L’immagine mancante per cercare se stessi

Sospinto dalla lettura del bellissimo saggio Come in uno specchio oscuramente di Eugenio Borgna (Feltrinelli, pagg. 230, euro 16) - un libro dello scorso anno, ma di lunga tenuta, sul quale si dovrà tornare altre volte - mi avventuro di nuovo, dopo anni, tra le pagine di Romano Guardini, il grande teologo e scrittore tedesco (1885-1968) autore non solo di uno dei più grandi libri del XX secolo, Il Signore, ma anche di numerosissimi saggi di letteratura (ricordo gli Studi su Dante) e di filosofia (Pascal, Agostino ecc.), nonché di testi sorprendenti come Ritratto della Malinconia, una breve, fulminante glossa a Kierkegaard la cui sconcertante attualità (non solo nel campo filosofico, ma addirittura in quello psichiatrico) viene sottolineata con energia dallo stesso Borgna.

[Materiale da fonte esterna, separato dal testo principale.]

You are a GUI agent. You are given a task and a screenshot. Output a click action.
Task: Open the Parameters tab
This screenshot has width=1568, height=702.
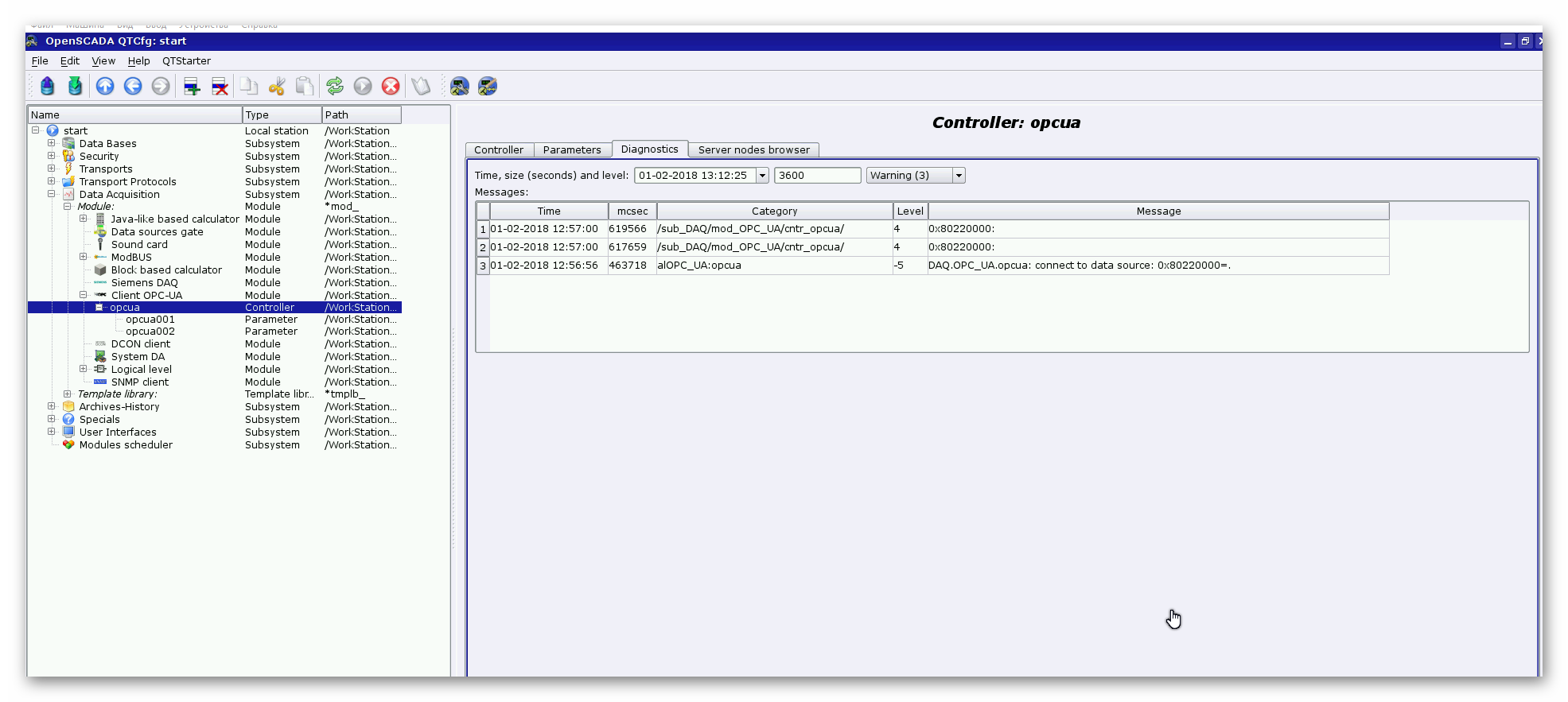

Un breve passo, letto in un testo su Agostino, mi colpisce per la sua densità ricca di conseguenze: «Si deve cercare per poter trovare. Ma il cercare non significa per niente che si sente e si segue un qualche impulso, invece la vera ricerca è guidata da un’immagine, e ha nello stesso tempo la forma della mancanza e del bisogno».
Mi pare, questa, una frase-chiave per la comprensione del nostro tempo e del secolo che ci sta alle spalle. Perciò la propongo ai lettori. Noi viviamo nell’epoca degli impulsi, e l’idea che siano gli impulsi a guidare la nostra vita (impulsi conoscitivi, affettivi, sessuali ecc.) ha impresso una forma erronea al nostro stesso modo di cercare il bello, la felicità, il piacere, la soddisfazione. L’insistenza sugli impulsi, o pulsioni, concede da un lato alla ragione di acquattarsi in un’idea deterministica dello studio dell’uomo (l’impulso è cieco, e agisce sempre allo stesso modo) e dall’altro all’istinto irrazionale di autogiustificarsi, di accreditarsi anche culturalmente. E questo cambia il nostro modo di dare senso a quelle parole (bello ecc.).
Viceversa, l’idea che la ricerca umana sia guidata da un’immagine - un’immagine fatta di mancanza e di bisogno - implica l’impiego nella ricerca della totalità di sé (istinto ma anche ragione, passione ma anche conoscenza) e la buona disposizione ad andare fino in fondo alla ricerca: là dove essa incontri ciò che corrisponde alla mancanza e al bisogno, e non un centimetro prima.
Agli impulsi è sufficiente una soddisfazione immediata, all’immagine del vero è necessaria una soddisfazione totale. Non lasciamo la nostra vita in balìa delle soluzioni facili (viviamo in una selva di soluzioni facili e illusorie): le fiabe promettevano una vita felice e contenta, cerchiamo quella. I palliativi offerti dall’impulso («infelice e accontentata», «stupida e contenta») lasciamoli perdere.